"Africa is a big continent," said Yacub Addy in his nearly impenetrable Ghanaian accent. "We don't know all of it, just our little part." Addy's company of African dancers, singers and drummers, Odadaa!, specializes in traditional music and dance of the Ga people, a tribe in Ghana from which Addy and the rest of the 11-member troupe hail, rather than presenting a mixture of authentic and "adapted" works spanning several cultures. Yesterday afternoon Odadaa! gave a free concert at Baird Auditorium, an informal, friendly program alternating purely musical selections with ritual and social dances both ancient and modern.

There's nothing wild about Odadaa!'s dancing, which, though certainly spirited and exciting enough, is quite sophisticated and formal.

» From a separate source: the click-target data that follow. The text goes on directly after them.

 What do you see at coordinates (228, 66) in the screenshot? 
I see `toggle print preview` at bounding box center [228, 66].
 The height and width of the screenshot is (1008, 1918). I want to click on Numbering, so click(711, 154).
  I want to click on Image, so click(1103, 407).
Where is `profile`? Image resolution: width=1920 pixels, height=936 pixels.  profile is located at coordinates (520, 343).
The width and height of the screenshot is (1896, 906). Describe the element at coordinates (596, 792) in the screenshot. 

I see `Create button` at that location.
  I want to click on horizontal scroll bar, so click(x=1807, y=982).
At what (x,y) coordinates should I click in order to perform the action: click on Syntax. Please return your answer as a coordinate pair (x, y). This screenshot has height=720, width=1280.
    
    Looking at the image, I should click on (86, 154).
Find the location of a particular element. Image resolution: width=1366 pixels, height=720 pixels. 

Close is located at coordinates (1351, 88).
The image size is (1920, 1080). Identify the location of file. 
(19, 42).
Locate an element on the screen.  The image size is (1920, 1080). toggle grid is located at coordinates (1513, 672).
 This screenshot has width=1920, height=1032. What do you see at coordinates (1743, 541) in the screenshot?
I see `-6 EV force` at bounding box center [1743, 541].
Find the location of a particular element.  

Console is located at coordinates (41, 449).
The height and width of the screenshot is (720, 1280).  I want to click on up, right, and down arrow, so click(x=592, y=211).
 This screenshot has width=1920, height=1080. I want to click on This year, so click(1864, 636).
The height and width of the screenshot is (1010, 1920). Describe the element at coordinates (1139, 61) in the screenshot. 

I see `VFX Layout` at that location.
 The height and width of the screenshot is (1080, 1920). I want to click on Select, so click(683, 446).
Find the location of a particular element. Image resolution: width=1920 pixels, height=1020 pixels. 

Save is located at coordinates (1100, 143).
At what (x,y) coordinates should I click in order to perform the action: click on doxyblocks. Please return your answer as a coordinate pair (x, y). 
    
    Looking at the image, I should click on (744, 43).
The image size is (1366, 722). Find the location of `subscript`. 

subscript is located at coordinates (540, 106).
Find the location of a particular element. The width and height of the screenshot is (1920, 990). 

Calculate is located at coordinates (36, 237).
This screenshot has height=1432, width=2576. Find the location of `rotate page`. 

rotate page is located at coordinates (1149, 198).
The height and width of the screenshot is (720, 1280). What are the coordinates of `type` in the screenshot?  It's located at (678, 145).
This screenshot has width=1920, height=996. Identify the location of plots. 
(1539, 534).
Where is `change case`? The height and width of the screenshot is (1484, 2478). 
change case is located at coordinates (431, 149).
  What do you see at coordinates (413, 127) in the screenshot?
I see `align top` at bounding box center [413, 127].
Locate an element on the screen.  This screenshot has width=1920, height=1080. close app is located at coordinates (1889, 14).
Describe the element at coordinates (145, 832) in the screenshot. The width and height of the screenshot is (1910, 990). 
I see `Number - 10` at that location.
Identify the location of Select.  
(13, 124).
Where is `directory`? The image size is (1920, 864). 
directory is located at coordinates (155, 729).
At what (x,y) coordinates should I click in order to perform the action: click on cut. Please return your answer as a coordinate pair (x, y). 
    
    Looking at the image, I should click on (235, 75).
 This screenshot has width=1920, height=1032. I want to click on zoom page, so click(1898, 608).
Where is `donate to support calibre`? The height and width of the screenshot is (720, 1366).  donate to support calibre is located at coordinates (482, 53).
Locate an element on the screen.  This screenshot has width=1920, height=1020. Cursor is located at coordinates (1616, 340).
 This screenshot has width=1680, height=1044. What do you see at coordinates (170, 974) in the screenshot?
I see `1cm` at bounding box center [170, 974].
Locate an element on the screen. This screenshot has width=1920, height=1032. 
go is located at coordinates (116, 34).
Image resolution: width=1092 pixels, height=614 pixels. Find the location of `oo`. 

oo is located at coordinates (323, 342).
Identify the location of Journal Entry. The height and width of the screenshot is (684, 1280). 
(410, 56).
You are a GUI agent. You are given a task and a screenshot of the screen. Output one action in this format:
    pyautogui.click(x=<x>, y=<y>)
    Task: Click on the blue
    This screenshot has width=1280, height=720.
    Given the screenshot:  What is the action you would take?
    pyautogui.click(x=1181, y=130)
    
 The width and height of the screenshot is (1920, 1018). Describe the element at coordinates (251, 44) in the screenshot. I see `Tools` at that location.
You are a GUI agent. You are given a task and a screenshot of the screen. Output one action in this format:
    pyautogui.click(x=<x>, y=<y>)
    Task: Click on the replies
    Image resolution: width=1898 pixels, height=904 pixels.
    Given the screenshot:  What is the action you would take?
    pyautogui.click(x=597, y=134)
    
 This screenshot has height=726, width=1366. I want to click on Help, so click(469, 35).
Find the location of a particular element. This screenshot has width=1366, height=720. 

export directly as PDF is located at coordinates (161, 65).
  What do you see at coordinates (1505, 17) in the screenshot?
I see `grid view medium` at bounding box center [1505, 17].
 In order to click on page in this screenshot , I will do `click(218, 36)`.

Steps are small and the focus is on sinuous, sensuous arms and hands, or seductive hips. Dancers start and finish a dance with the same level of energy; when a dancer has danced enough, he or she simply stops.

The company's two leading women often initiate the dancing, cajoling the men to join them in movements both delicate and provocative. The dancing between couples has an egalitarian, conversational tone, the men moving with quiet virtuosity rather than exhibiting muscular prowess. There were many changes of costume, many middance, which seemed to mean much to the dancers, but remained mysterious to the viewer.